| AIM OF THE TASK |
Put every line of the entries below into a JSON list of strings, one string per line, with blank lines omitted.

| DATA FOR THE TASK |
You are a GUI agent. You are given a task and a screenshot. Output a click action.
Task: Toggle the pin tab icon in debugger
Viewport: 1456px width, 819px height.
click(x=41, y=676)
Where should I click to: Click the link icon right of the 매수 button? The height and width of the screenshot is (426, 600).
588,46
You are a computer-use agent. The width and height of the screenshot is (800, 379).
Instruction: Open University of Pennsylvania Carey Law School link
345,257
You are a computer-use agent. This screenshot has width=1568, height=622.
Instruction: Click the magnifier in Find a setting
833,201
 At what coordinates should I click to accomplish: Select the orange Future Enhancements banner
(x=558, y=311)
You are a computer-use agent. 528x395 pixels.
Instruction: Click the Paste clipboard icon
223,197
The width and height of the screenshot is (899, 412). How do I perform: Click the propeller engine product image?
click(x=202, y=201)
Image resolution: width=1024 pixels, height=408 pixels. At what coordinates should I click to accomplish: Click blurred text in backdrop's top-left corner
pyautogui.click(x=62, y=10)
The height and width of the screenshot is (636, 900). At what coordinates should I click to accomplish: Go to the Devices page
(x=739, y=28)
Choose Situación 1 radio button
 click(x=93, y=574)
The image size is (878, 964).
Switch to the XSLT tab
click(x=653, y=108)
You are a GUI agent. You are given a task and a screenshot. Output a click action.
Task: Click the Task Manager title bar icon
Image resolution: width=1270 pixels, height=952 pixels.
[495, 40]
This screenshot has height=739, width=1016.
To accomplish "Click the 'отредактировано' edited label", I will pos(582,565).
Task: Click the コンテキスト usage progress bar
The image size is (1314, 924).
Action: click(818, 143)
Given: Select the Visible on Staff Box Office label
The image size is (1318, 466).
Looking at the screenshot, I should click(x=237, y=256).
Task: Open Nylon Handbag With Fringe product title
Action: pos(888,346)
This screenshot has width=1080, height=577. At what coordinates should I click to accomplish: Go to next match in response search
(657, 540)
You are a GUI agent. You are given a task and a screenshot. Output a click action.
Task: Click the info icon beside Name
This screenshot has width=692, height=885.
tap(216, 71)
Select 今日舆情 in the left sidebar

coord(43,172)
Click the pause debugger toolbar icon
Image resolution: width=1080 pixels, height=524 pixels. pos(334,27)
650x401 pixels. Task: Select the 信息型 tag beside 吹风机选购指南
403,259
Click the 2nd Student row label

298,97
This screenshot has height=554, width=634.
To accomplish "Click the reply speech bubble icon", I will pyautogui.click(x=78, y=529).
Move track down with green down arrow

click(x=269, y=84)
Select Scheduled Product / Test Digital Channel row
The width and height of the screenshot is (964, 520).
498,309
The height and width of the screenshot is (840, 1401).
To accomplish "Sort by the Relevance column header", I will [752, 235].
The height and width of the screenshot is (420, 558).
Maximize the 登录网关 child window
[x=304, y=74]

| EXERCISE RESPONSE |
[
  "You are a GUI agent. You are given a task and a screenshot. Output a click action.",
  "Task: Toggle the pin tab icon in debugger",
  "Viewport: 1456px width, 819px height.",
  "click(x=41, y=676)",
  "Where should I click to: Click the link icon right of the 매수 button? The height and width of the screenshot is (426, 600).",
  "588,46",
  "You are a computer-use agent. The width and height of the screenshot is (800, 379).",
  "Instruction: Open University of Pennsylvania Carey Law School link",
  "345,257",
  "You are a computer-use agent. This screenshot has width=1568, height=622.",
  "Instruction: Click the magnifier in Find a setting",
  "833,201",
  " At what coordinates should I click to accomplish: Select the orange Future Enhancements banner",
  "(x=558, y=311)",
  "You are a computer-use agent. 528x395 pixels.",
  "Instruction: Click the Paste clipboard icon",
  "223,197",
  "The width and height of the screenshot is (899, 412). How do I perform: Click the propeller engine product image?",
  "click(x=202, y=201)",
  "Image resolution: width=1024 pixels, height=408 pixels. At what coordinates should I click to accomplish: Click blurred text in backdrop's top-left corner",
  "pyautogui.click(x=62, y=10)",
  "The height and width of the screenshot is (636, 900). At what coordinates should I click to accomplish: Go to the Devices page",
  "(x=739, y=28)",
  "Choose Situación 1 radio button",
  " click(x=93, y=574)",
  "The image size is (878, 964).",
  "Switch to the XSLT tab",
  "click(x=653, y=108)",
  "You are a GUI agent. You are given a task and a screenshot. Output a click action.",
  "Task: Click the Task Manager title bar icon",
  "Image resolution: width=1270 pixels, height=952 pixels.",
  "[495, 40]",
  "This screenshot has height=739, width=1016.",
  "To accomplish \"Click the 'отредактировано' edited label\", I will pos(582,565).",
  "Task: Click the コンテキスト usage progress bar",
  "The image size is (1314, 924).",
  "Action: click(818, 143)",
  "Given: Select the Visible on Staff Box Office label",
  "The image size is (1318, 466).",
  "Looking at the screenshot, I should click(x=237, y=256).",
  "Task: Open Nylon Handbag With Fringe product title",
  "Action: pos(888,346)",
  "This screenshot has width=1080, height=577. At what coordinates should I click to accomplish: Go to next match in response search",
  "(657, 540)",
  "You are a GUI agent. You are given a task and a screenshot. Output a click action.",
  "Task: Click the info icon beside Name",
  "This screenshot has width=692, height=885.",
  "tap(216, 71)",
  "Select 今日舆情 in the left sidebar",
  "coord(43,172)",
  "Click the pause debugger toolbar icon",
  "Image resolution: width=1080 pixels, height=524 pixels. pos(334,27)",
  "650x401 pixels. Task: Select the 信息型 tag beside 吹风机选购指南",
  "403,259",
  "Click the 2nd Student row label",
  "298,97",
  "This screenshot has height=554, width=634.",
  "To accomplish \"Click the reply speech bubble icon\", I will pyautogui.click(x=78, y=529).",
  "Move track down with green down arrow",
  "click(x=269, y=84)",
  "Select Scheduled Product / Test Digital Channel row",
  "The width and height of the screenshot is (964, 520).",
  "498,309",
  "The height and width of the screenshot is (840, 1401).",
  "To accomplish \"Sort by the Relevance column header\", I will [752, 235].",
  "The height and width of the screenshot is (420, 558).",
  "Maximize the 登录网关 child window",
  "[x=304, y=74]"
]